═══ Texte à lire ═══
Paris, Théâtre des Champs-Élysées, 24 janvier 2014, par Frédéric Norac —
Paul O'Dette. Photographie © DR.
Rares sont les résurrections qui laissent une si forte impression de véritable redécouverte. Agostino Steffani (1654-1728) n'était jusque là connu que des spécialistes du second baroque. Certes, Cecilia Bartoli s'était attelée avec son album Mission à faire entendre les richesses de son œuvre à travers une anthologie d'airs mais il manquait encore une intégrale de bon niveau d'un de ses opéras1 pour se faire une idée juste du compositeur. C'est désormais chose faite avec cette Niobé dont Warner vient de publier, sous label Erato, un enregistrement et que l'orchestre du Boston Early Music Festival donnait ce samedi en version de concert, avec la même distribution, dans le cours d'une tournée qui devrait l'emmener en Allemagne, en Espagne et aux Pays-Bas.
D'évidence, cette initiative devrait replacer définitivement le compositeur à sa juste place dans l'histoire de la musique. À cheval sur deux époques — premier et second baroque — à la convergence de plusieurs courants stylistiques, l'œuvre de Steffani semble bien constituer le chaînon manquant entre Cavalli et autres successeurs de Monteverdi et les compositeurs du début du XVIIIe siècle comme Scarlatti le père, Caldara, Vivaldi et Haendel auquel de nombreux épisodes singulièrement expressifs de cette Niobé ne manquent pas de faire penser ou plutôt qu'ils annoncent avec plus de vingt ans d'avance.
Stephen Stubbs. Photographie © Miranda Loud.
L'originalité du compositeur tient dans sa capacité à utiliser un matériau de formes variées tout en le fondant dans un langage qui lui est propre et où l'orchestre tient une place majeure. À écouter la partition « en aveugle », on jurerait reconnaître les grandes scènes, les ariosos spianati et les airs virtuoses des années 1720, mais des ariettes brèves à ritournelles, des récitatifs à l'ancienne et des séquences orchestrales rappellent le XVIIe siècle vénitien ou romain, voire, comme la passacaille qui conclut l'opéra ou les suites de danses qui l'ornementent, l'influence de Lully et de la tragédie lyrique à la française avec laquelle Steffani fut en contact vers 1679.
L'auditeur va de découverte en découverte car le sens mélodique et les recherches harmoniques sont à la hauteur de l'invention instrumentale. La richesse inouïe de la partition appelle la réécoute mais on se souviendra longtemps de la grande prière d'Amphion à l'acte I ou de sa scène de mort toute en arioso à la fin de l'acte 3, immédiatement suivie du désespoir et de la métamorphose en rocher de Niobé.
Karina Gauvin. Photographie © Michael Slobodian.
═══
▸ **Travail demandé**:
Reprenez le compte rendu du concert consacré à la Niobé de Steffani et rédigez-en la suite après sa dernière ligne.
═══ Données recueillies ═══
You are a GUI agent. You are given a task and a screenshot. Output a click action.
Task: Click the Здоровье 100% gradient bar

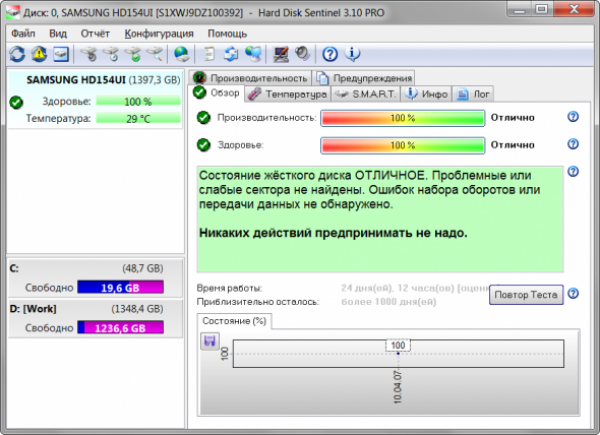pos(402,145)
═══
▸ **Réponse**:
Il ne manque au fond à cet opéra qu'un élément pour convaincre tout à fait et c'est une véritable unité dramatique, du moins au sens où nous la concevons aujourd'hui. Car le livret n'a pas vraiment de pôle central. L'histoire de la Reine Niobé et du roi Amphion, les orgueilleux souverains de Thèbes, punis par le massacre de leurs enfants pour avoir défié les dieux, ne fait finalement figure que de fil conducteur d'une action qui se disperse en une multitude d'épisodes secondaires, à la manière d'un feuilleton à l'américaine. Entre l'histoire des amours de la naïve Manto, fille de Tirésias, avec Tiberino ou celle du roi Creonte, envoûté par le magicien Poliferno et rendu amoureux de Niobé qu'il réussit à séduire et auprès duquel il se fait passer pour le dieu Mars, tout cela mêlé à son désir de conquête, les enjeux du livret ne sont pas très clairs mais, peut-être, une mise en scène serait-elle capable de les actualiser.
En tout ce sont pas moins de neuf personnages dont trois seulement peuvent être dits secondaires ou adjuvants de l'action qui se partagent le plateau sur un niveau de quasi-égalité. Il n'y manque pas même une nourrice en travesti à la manière de l'Arnalta du Couronnement de Poppée où José Lemos, en kimono noir pour renforcer l'ambigüité, s'en donne à cœur joie dans le registre comique. C'est finalement cet éclectisme, garant de la variété et d'une invention musicale sans cesse renouvelée qui porte l'intérêt sans faillir pendant les deux heures quarante que dure la partition.
Jaroussky Philippe. Photoraphie © SimonFowler.
Le plateau, il va sans dire, est exceptionnel. Si Philippe Jaroussky paraît un peu taxé par certains passages très centraux de la vocalité d'Amphion, il le rattrape sans peine par une subtilité et un raffinement sans égal dans les cantabile où sa voix s'élève jusqu'à un niveau proprement céleste. En Niobé, Karina Gauvin trouve son répertoire d'élection, plus sans doute encore que dans Händel ou Mozart qui réclament une voix plus ample. Superbe de timbre et de style, le Tiberino de Colin Balzer enchante à chacune de ses interventions. Teresa Watkin est une délicieuse Manto et si le contre-ténor Maarten Engletjes en Creonte peine un peu à unifier ses registres, il surprend et captive par la beauté du timbre et des passages à l'aigu d'une grande facilité. Remarquable enfin, l'ensemble orchestral dirigé du luth par Paul O'Dette et Stephen Stubbs et dont chaque pupitre se révèle d'une justesse — rare chez les cuivres anciens — et d'un raffinement de coloris total. À découvrir de toute urgence.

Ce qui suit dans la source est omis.